▶ _TRY IT_:
Below is a block of records; repeat all of them exactly.
*** Begin section ***
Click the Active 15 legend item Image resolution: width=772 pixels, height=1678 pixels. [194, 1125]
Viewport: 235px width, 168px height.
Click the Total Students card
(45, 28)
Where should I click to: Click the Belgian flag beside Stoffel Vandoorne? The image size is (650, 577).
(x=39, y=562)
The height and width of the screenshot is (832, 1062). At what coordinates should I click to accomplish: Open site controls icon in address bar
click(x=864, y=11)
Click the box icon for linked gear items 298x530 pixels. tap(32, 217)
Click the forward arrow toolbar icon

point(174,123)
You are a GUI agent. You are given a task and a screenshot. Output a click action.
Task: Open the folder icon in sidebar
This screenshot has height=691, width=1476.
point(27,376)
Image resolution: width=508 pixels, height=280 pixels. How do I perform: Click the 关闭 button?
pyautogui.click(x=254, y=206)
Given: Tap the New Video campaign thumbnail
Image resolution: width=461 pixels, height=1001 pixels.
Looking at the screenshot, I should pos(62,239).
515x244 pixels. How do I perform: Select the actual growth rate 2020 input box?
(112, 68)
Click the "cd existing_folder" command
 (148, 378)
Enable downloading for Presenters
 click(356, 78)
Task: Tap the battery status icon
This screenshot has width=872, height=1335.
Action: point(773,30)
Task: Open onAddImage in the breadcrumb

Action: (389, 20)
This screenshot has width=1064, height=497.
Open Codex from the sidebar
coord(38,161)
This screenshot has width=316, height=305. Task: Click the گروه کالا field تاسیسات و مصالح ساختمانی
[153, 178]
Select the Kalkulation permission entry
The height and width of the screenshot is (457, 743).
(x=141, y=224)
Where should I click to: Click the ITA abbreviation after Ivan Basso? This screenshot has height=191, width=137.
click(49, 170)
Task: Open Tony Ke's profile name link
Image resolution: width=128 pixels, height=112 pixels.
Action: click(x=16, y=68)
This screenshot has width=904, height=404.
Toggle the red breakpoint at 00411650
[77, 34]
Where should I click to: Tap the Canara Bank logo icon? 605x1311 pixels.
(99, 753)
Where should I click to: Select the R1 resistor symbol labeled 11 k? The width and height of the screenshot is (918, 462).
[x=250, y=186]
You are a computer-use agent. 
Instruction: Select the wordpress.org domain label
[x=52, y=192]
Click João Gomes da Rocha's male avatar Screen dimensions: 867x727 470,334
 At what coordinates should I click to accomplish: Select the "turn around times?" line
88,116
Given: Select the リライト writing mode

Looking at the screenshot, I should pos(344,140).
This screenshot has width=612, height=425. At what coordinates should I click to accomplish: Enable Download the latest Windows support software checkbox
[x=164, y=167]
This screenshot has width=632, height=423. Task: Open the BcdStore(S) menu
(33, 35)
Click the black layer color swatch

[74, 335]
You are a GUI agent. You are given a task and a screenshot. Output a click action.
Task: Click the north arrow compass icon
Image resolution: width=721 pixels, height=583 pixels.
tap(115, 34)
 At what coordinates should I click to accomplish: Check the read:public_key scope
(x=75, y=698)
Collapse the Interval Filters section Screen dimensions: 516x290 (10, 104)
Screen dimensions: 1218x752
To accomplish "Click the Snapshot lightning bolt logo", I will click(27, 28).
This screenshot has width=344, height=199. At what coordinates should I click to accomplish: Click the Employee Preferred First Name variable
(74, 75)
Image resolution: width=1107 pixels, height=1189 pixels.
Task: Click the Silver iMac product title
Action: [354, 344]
*** End section ***
▶ _RESULT_:
Click the Active 15 legend item Image resolution: width=772 pixels, height=1678 pixels. [194, 1125]
Viewport: 235px width, 168px height.
Click the Total Students card
(45, 28)
Where should I click to: Click the Belgian flag beside Stoffel Vandoorne? The image size is (650, 577).
(x=39, y=562)
The height and width of the screenshot is (832, 1062). At what coordinates should I click to accomplish: Open site controls icon in address bar
click(x=864, y=11)
Click the box icon for linked gear items 298x530 pixels. tap(32, 217)
Click the forward arrow toolbar icon

point(174,123)
You are a GUI agent. You are given a task and a screenshot. Output a click action.
Task: Open the folder icon in sidebar
This screenshot has height=691, width=1476.
point(27,376)
Image resolution: width=508 pixels, height=280 pixels. How do I perform: Click the 关闭 button?
pyautogui.click(x=254, y=206)
Given: Tap the New Video campaign thumbnail
Image resolution: width=461 pixels, height=1001 pixels.
Looking at the screenshot, I should pos(62,239).
515x244 pixels. How do I perform: Select the actual growth rate 2020 input box?
(112, 68)
Click the "cd existing_folder" command
 (148, 378)
Enable downloading for Presenters
 click(356, 78)
Task: Tap the battery status icon
This screenshot has width=872, height=1335.
Action: point(773,30)
Task: Open onAddImage in the breadcrumb

Action: (389, 20)
This screenshot has width=1064, height=497.
Open Codex from the sidebar
coord(38,161)
This screenshot has width=316, height=305. Task: Click the گروه کالا field تاسیسات و مصالح ساختمانی
[153, 178]
Select the Kalkulation permission entry
The height and width of the screenshot is (457, 743).
(x=141, y=224)
Where should I click to: Click the ITA abbreviation after Ivan Basso? This screenshot has height=191, width=137.
click(49, 170)
Task: Open Tony Ke's profile name link
Image resolution: width=128 pixels, height=112 pixels.
Action: click(x=16, y=68)
This screenshot has width=904, height=404.
Toggle the red breakpoint at 00411650
[77, 34]
Where should I click to: Tap the Canara Bank logo icon? 605x1311 pixels.
(99, 753)
Where should I click to: Select the R1 resistor symbol labeled 11 k? The width and height of the screenshot is (918, 462).
[x=250, y=186]
You are a computer-use agent. 
Instruction: Select the wordpress.org domain label
[x=52, y=192]
Click João Gomes da Rocha's male avatar Screen dimensions: 867x727 470,334
 At what coordinates should I click to accomplish: Select the "turn around times?" line
88,116
Given: Select the リライト writing mode

Looking at the screenshot, I should pos(344,140).
This screenshot has width=612, height=425. At what coordinates should I click to accomplish: Enable Download the latest Windows support software checkbox
[x=164, y=167]
This screenshot has width=632, height=423. Task: Open the BcdStore(S) menu
(33, 35)
Click the black layer color swatch

[74, 335]
You are a GUI agent. You are given a task and a screenshot. Output a click action.
Task: Click the north arrow compass icon
Image resolution: width=721 pixels, height=583 pixels.
tap(115, 34)
 At what coordinates should I click to accomplish: Check the read:public_key scope
(x=75, y=698)
Collapse the Interval Filters section Screen dimensions: 516x290 (10, 104)
Screen dimensions: 1218x752
To accomplish "Click the Snapshot lightning bolt logo", I will click(27, 28).
This screenshot has width=344, height=199. At what coordinates should I click to accomplish: Click the Employee Preferred First Name variable
(74, 75)
Image resolution: width=1107 pixels, height=1189 pixels.
Task: Click the Silver iMac product title
Action: [354, 344]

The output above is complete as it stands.